— DATA RECORDS —
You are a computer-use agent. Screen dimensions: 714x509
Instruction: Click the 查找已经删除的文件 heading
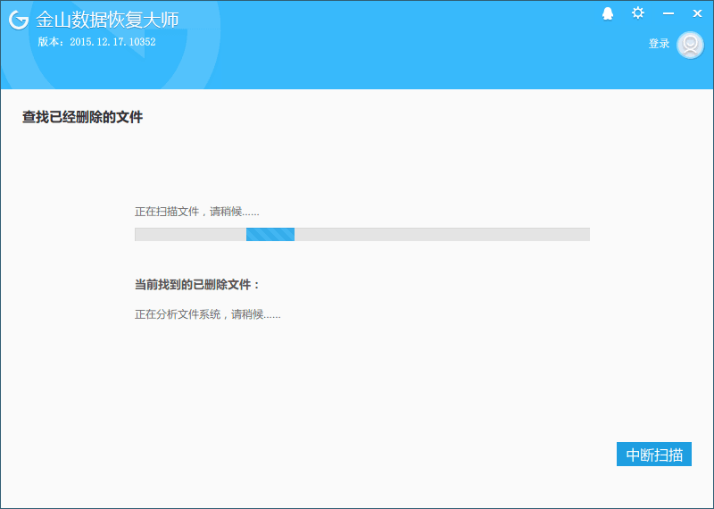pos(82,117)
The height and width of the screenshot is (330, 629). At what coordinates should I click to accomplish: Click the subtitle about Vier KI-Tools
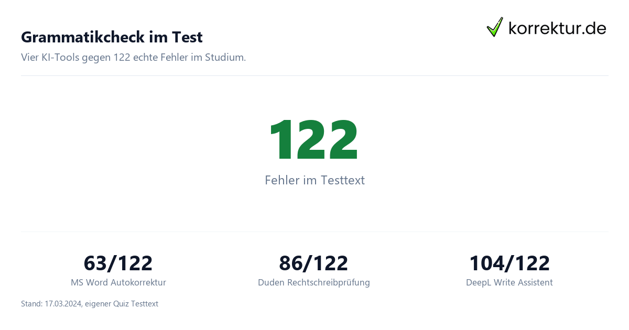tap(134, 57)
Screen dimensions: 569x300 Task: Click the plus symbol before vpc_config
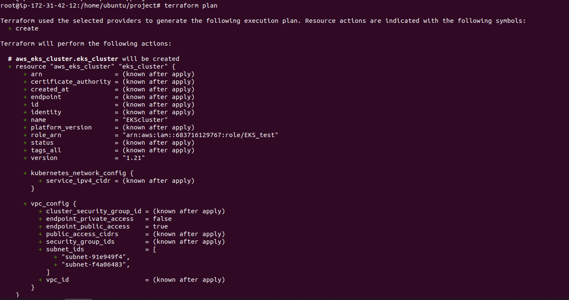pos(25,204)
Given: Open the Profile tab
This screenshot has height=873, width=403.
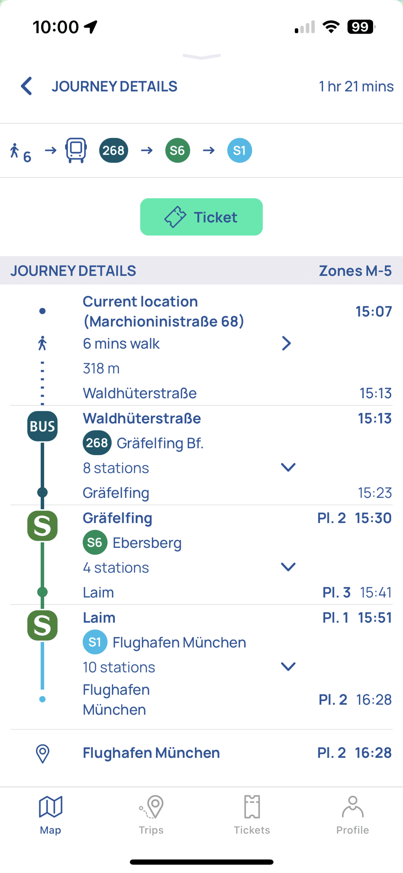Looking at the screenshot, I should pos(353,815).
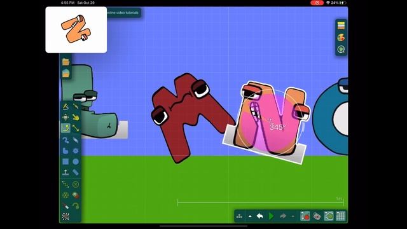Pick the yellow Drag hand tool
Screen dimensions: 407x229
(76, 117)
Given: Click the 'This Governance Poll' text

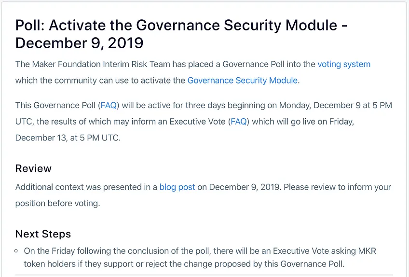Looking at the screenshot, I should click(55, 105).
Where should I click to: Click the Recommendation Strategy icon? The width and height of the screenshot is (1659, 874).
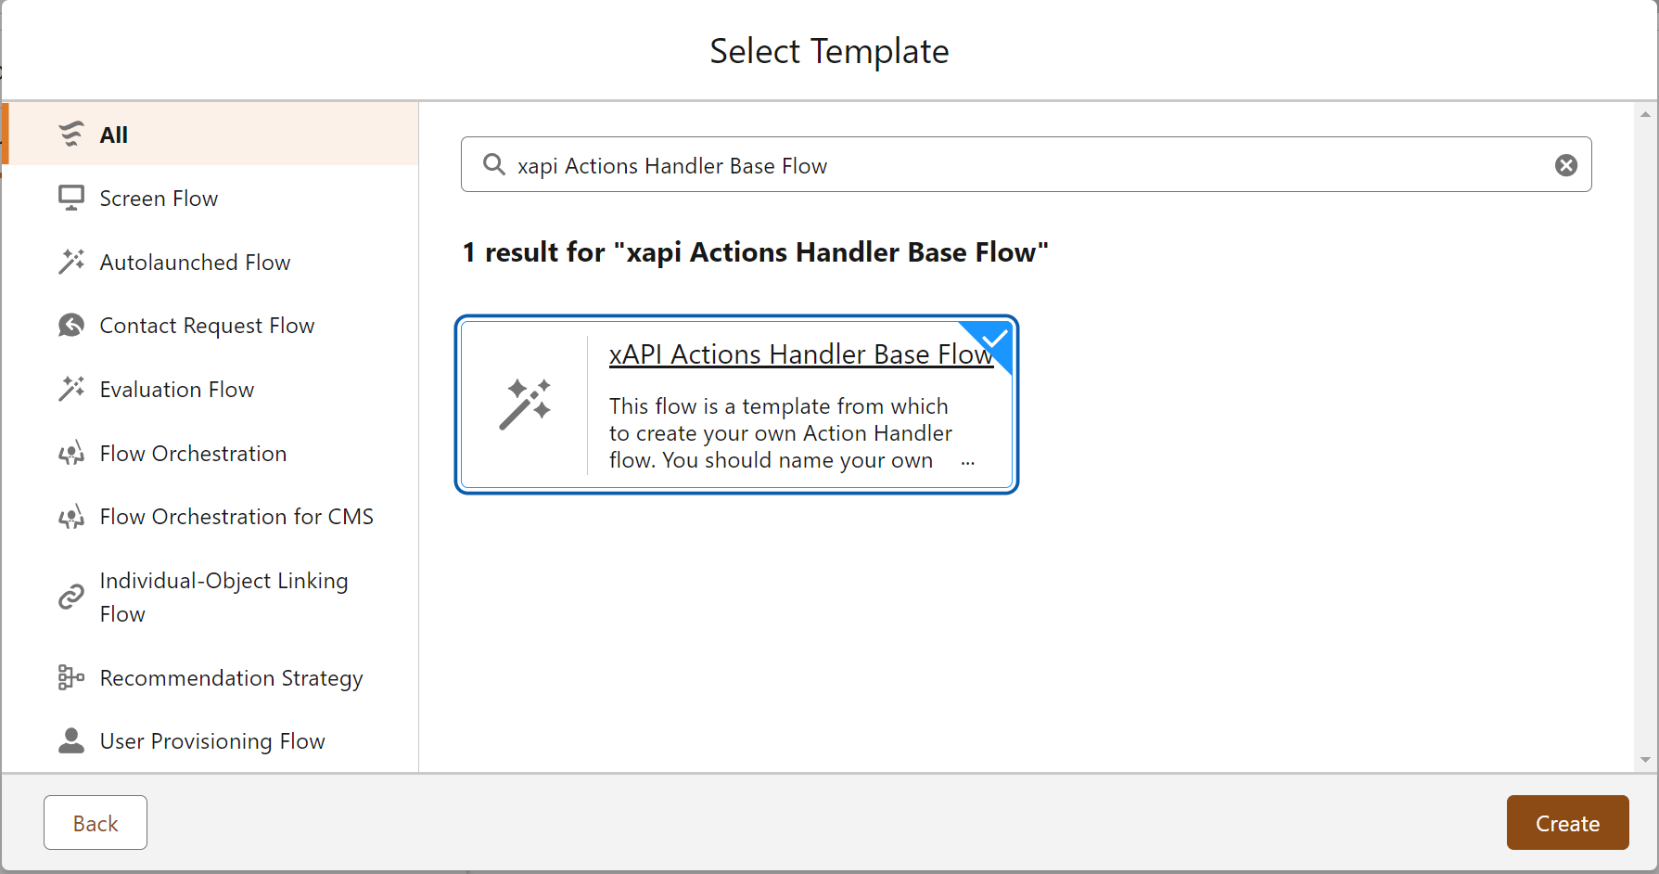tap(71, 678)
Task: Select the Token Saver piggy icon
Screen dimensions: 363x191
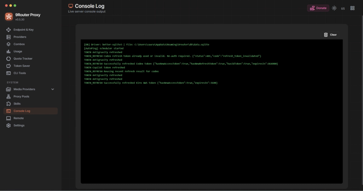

— YOUR OBJECTIVE —
Pictures excluded, print only the lines from the one with "Screen dimensions: 569x300" through the end of the entries above, exactly as written.

— TASK RESULT —
Screen dimensions: 569x300 Task: Click the plus symbol before vpc_config
pos(25,204)
Given: Open the Profile tab
This screenshot has height=873, width=403.
Looking at the screenshot, I should pos(353,815).
Pick the yellow Drag hand tool
Screen dimensions: 407x229
(76, 117)
Given: Click the 'This Governance Poll' text

Looking at the screenshot, I should click(55, 105).
Where should I click to: Click the Recommendation Strategy icon? The width and height of the screenshot is (1659, 874).
tap(71, 678)
Task: Select the Token Saver piggy icon
Screen dimensions: 363x191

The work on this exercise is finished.